> **Stated task**: Format every line of the entries below as a JSON list of strings, one string per line. Skip blank lines and leave out the pictures.

===== Data provided

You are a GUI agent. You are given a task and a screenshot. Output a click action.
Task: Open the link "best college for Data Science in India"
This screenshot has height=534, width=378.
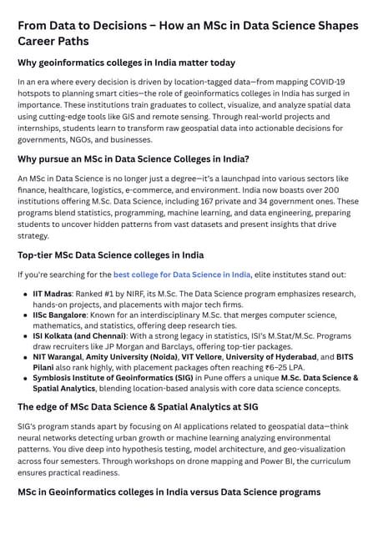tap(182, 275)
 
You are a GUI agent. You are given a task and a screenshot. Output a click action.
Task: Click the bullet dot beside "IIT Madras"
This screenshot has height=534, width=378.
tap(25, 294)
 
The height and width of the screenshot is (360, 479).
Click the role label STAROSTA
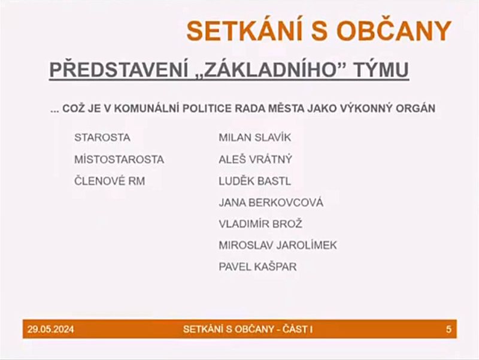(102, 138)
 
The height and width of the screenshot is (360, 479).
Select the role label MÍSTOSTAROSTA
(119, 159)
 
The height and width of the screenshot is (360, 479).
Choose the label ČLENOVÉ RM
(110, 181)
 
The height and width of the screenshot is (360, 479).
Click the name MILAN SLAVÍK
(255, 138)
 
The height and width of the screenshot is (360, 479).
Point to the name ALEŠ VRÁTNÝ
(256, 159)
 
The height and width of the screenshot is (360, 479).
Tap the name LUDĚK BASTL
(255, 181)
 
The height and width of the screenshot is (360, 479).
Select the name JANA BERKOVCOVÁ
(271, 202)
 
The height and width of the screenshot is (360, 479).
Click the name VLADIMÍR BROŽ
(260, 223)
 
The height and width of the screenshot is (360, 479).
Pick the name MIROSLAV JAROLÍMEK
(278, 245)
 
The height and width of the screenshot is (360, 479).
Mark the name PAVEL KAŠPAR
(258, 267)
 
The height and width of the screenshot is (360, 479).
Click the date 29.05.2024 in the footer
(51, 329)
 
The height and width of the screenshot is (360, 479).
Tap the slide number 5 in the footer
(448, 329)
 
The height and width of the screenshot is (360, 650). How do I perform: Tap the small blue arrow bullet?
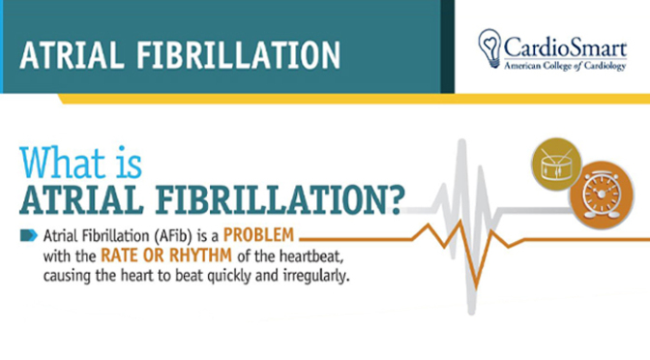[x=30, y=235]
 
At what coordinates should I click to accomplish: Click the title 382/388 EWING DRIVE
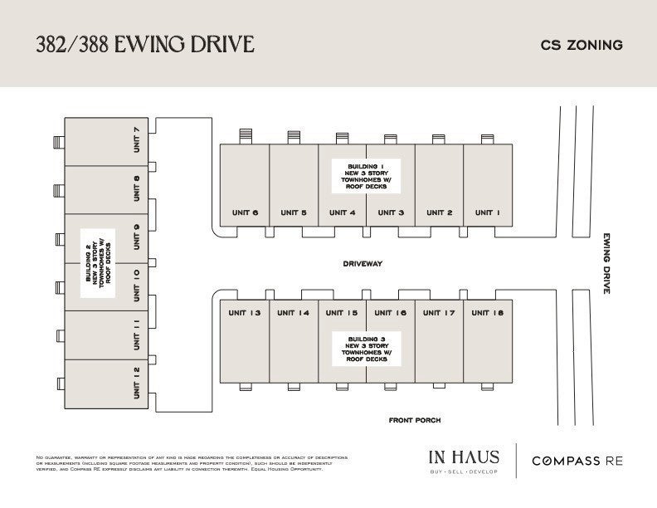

==========

> **Answer to this task**:
[
  "You are a GUI agent. You are given a task and a screenshot. Output a click action.",
  "Task: Open the link \"best college for Data Science in India\"",
  "This screenshot has height=534, width=378.",
  "tap(182, 275)",
  "You are a GUI agent. You are given a task and a screenshot. Output a click action.",
  "Task: Click the bullet dot beside \"IIT Madras\"",
  "This screenshot has height=534, width=378.",
  "tap(25, 294)",
  "The height and width of the screenshot is (360, 479).",
  "Click the role label STAROSTA",
  "(102, 138)",
  "The height and width of the screenshot is (360, 479).",
  "Select the role label MÍSTOSTAROSTA",
  "(119, 159)",
  "The height and width of the screenshot is (360, 479).",
  "Choose the label ČLENOVÉ RM",
  "(110, 181)",
  "The height and width of the screenshot is (360, 479).",
  "Click the name MILAN SLAVÍK",
  "(255, 138)",
  "The height and width of the screenshot is (360, 479).",
  "Point to the name ALEŠ VRÁTNÝ",
  "(256, 159)",
  "The height and width of the screenshot is (360, 479).",
  "Tap the name LUDĚK BASTL",
  "(255, 181)",
  "The height and width of the screenshot is (360, 479).",
  "Select the name JANA BERKOVCOVÁ",
  "(271, 202)",
  "The height and width of the screenshot is (360, 479).",
  "Click the name VLADIMÍR BROŽ",
  "(260, 223)",
  "The height and width of the screenshot is (360, 479).",
  "Pick the name MIROSLAV JAROLÍMEK",
  "(278, 245)",
  "The height and width of the screenshot is (360, 479).",
  "Mark the name PAVEL KAŠPAR",
  "(258, 267)",
  "The height and width of the screenshot is (360, 479).",
  "Click the date 29.05.2024 in the footer",
  "(51, 329)",
  "The height and width of the screenshot is (360, 479).",
  "Tap the slide number 5 in the footer",
  "(448, 329)",
  "The height and width of the screenshot is (360, 650). How do I perform: Tap the small blue arrow bullet?",
  "[x=30, y=235]",
  "At what coordinates should I click to accomplish: Click the title 382/388 EWING DRIVE"
]